The Oklahoma State University Boone Pickens School of Geology has announced it will break ground on a $3 million, 6,500-square foot Core Research Facility as early as this fall. Financing for the building is made possible by generous donations from alumni and corporate partnerships.
The facility will serve as a “one-stop-shop” for treatment, storage and analysis of core samples (cylindrical rock samples obtained by drilling), which is a needed service in the region. The building will include a grinding and polishing lab, thin section preparation, an area designated for coloring, porosity and permeability, significant layout and review space, as well as office space and a conference room.
More than a repository, the facility will house active research, which already exceeds $3 million in funding. It will be located in the northwest section of campus, near the corner of McElroy Road and N. Willis Street.
“The Core Facility will give our faculty and students new research opportunities, which will better prepare students for their careers while also allowing OSU to fulfill its land-grant mission,” said Dr. Estella Atekwana, Regents Professor of Geology and Sun Chair Professor and Head of the Boone Pickens School of Geology. “We are grateful to the donors for supporting this important addition to the campus.”
The facility will allow OSU to host geology professionals from around the world for industry short-courses and core workshops in reservoir characterization and other topics. It will also support OSU’s public outreach mission, as a land-grant institution.
Additionally, new undergraduate and graduate programming opportunities will emerge, including reservoir rock analysis, which will contribute to petroleum geoscience research. As a result, OSU students will have a better and more comprehensive understanding of core samples and their extensive uses.
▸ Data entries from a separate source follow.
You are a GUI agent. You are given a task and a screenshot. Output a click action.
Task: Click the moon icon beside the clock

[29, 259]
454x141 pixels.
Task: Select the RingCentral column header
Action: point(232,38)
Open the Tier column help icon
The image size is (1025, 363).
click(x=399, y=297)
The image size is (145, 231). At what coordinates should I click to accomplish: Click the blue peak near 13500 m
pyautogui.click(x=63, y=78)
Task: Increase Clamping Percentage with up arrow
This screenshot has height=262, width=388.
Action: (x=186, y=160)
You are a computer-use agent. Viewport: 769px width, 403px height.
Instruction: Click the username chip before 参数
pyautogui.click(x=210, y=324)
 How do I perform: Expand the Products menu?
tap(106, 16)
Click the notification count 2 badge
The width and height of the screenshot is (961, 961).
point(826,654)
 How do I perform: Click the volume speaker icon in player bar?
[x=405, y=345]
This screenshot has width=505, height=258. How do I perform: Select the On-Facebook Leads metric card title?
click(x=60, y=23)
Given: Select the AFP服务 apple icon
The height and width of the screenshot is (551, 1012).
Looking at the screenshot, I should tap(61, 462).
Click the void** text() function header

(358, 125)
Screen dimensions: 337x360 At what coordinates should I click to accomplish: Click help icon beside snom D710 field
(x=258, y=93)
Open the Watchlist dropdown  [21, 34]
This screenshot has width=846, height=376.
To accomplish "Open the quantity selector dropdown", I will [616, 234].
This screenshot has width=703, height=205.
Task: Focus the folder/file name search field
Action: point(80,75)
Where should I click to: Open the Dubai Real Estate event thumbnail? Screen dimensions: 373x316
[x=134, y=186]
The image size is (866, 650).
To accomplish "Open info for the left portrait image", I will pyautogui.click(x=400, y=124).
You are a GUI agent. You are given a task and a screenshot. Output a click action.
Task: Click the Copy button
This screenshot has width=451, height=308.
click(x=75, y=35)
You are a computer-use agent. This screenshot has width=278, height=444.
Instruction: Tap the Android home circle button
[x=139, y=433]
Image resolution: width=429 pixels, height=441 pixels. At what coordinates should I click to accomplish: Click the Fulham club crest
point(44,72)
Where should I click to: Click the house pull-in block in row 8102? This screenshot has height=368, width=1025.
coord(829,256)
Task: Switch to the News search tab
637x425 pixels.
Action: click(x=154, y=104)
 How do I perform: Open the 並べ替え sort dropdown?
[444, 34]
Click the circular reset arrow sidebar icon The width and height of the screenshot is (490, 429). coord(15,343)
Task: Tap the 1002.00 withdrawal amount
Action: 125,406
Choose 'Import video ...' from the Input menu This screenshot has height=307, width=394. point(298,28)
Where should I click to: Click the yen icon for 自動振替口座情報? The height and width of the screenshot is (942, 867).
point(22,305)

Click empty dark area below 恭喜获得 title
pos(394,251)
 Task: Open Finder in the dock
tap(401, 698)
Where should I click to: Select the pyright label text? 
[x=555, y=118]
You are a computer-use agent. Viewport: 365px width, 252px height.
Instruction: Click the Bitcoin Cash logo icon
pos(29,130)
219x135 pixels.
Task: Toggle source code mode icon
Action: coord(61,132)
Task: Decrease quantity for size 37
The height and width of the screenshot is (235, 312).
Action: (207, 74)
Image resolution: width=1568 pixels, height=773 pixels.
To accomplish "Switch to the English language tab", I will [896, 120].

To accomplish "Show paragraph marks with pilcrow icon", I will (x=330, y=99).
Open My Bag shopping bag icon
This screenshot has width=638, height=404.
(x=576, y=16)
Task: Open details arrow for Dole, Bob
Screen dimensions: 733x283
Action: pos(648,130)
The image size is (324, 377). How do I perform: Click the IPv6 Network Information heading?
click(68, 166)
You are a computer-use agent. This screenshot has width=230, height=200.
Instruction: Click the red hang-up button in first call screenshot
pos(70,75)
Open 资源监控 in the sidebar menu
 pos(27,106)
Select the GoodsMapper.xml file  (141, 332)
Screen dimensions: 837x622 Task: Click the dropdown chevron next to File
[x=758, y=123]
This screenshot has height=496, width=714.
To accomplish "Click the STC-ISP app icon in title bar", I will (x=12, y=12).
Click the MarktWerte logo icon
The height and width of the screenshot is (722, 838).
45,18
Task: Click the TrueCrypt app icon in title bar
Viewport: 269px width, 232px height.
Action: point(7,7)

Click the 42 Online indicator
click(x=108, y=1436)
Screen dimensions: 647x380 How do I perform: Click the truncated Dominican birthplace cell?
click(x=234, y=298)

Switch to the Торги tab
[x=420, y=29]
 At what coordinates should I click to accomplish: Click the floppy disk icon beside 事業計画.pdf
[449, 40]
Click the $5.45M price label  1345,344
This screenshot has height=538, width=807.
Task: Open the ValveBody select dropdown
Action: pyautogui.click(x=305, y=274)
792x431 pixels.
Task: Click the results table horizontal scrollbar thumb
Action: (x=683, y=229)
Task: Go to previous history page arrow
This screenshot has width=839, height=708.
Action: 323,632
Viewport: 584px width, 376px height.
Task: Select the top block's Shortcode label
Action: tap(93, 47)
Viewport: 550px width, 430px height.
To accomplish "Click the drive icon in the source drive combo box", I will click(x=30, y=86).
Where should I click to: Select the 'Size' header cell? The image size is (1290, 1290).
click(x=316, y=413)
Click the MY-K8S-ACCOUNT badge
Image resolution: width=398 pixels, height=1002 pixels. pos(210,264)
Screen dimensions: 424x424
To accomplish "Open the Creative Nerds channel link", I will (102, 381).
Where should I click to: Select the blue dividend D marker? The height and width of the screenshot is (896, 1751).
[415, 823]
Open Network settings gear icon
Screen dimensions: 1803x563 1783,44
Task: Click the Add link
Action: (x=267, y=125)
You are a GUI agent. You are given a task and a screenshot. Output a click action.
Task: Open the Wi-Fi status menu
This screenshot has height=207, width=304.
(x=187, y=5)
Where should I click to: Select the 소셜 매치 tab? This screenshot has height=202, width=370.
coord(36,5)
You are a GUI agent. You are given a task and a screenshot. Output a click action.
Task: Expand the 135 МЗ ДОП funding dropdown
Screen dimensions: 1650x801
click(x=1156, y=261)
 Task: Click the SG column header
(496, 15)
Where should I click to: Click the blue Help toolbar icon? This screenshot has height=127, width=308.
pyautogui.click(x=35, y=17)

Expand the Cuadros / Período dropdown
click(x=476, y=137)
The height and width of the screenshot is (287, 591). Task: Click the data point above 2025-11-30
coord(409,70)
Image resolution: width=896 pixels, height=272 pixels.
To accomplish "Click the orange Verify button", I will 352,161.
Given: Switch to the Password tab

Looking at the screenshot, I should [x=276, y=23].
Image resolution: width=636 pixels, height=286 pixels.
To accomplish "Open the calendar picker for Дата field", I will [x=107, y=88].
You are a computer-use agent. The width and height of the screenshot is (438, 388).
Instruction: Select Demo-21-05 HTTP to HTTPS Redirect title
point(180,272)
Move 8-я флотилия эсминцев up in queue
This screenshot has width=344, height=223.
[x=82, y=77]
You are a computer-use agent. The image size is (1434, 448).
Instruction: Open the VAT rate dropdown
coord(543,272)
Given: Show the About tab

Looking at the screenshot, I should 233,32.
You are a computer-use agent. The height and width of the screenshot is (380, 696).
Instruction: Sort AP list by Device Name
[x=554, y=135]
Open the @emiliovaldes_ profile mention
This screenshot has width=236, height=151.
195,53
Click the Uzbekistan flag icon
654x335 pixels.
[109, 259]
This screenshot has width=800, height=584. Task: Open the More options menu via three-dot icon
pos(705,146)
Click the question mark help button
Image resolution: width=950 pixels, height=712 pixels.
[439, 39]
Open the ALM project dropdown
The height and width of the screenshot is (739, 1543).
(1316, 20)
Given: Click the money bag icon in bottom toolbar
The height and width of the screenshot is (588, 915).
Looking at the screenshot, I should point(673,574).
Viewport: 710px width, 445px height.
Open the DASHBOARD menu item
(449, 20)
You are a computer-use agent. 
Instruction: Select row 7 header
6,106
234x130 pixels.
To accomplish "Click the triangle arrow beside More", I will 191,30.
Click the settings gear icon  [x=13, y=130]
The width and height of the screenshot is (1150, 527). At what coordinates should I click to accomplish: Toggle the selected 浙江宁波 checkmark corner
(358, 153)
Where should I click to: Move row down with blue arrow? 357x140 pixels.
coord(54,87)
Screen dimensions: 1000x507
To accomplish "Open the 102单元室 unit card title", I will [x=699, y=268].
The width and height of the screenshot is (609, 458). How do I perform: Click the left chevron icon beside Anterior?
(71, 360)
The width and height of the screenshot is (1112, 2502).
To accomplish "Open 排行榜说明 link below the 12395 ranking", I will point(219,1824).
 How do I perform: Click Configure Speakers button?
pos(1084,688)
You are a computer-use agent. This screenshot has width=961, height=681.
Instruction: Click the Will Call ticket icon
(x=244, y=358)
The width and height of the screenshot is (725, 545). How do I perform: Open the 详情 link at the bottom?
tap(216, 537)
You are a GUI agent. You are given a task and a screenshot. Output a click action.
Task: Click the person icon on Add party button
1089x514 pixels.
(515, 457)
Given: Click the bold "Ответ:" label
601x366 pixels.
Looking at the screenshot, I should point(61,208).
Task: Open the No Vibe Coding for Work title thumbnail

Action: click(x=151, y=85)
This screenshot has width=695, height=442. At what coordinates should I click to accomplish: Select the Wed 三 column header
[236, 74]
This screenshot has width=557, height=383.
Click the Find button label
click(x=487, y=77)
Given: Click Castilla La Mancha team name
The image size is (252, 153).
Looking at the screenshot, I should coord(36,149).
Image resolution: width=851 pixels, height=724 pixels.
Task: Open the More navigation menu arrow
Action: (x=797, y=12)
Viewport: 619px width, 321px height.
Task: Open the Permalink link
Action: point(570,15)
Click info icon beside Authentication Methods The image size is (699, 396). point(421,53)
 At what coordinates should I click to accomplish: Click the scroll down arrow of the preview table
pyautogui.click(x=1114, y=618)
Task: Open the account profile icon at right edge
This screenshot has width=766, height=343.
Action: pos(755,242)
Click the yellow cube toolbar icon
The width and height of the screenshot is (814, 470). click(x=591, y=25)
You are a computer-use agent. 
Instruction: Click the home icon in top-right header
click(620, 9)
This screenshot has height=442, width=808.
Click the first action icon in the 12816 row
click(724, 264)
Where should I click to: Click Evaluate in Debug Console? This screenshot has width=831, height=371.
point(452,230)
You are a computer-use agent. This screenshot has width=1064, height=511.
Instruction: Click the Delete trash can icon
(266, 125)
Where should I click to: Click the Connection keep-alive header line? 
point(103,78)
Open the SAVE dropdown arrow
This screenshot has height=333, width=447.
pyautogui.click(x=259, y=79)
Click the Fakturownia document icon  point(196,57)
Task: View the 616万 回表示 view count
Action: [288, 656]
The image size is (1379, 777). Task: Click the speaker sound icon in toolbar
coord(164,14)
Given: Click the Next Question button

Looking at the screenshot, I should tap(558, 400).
“Rocks are the foundation of the geosciences, and their study can unlock a multitude of diverse understanding and resources for the world,” said Mike Kuykendall, geoscience manager at Felix Energy. “Applied core research is integral to achieving this potential.”
The $3 million total cost to build, equip, and endow the Core Research Facility, includes $2 million in construction, $500,000 in equipment, and a $500,000 endowment for maintenance and technology support.
The Boone Pickens School of Geology has a strong and growing national and international reputation for excellence in research and teaching in the applied geosciences. The Core Research Facility is expected to grow grant revenue and establish a technological infrastructure to allow the School to be leader in emerging research.
Major contributions for the facility are provided by: Mike and Karen Kuykendall, Lawrence and Patty Walker, John A. Brett III, Kent A. Bowker, Dr. Dale E. Fitz and Mrs. Anne Kuah, Mike and Sue Gaskins, Chesapeake Energy, Inc., and Charles Taufest.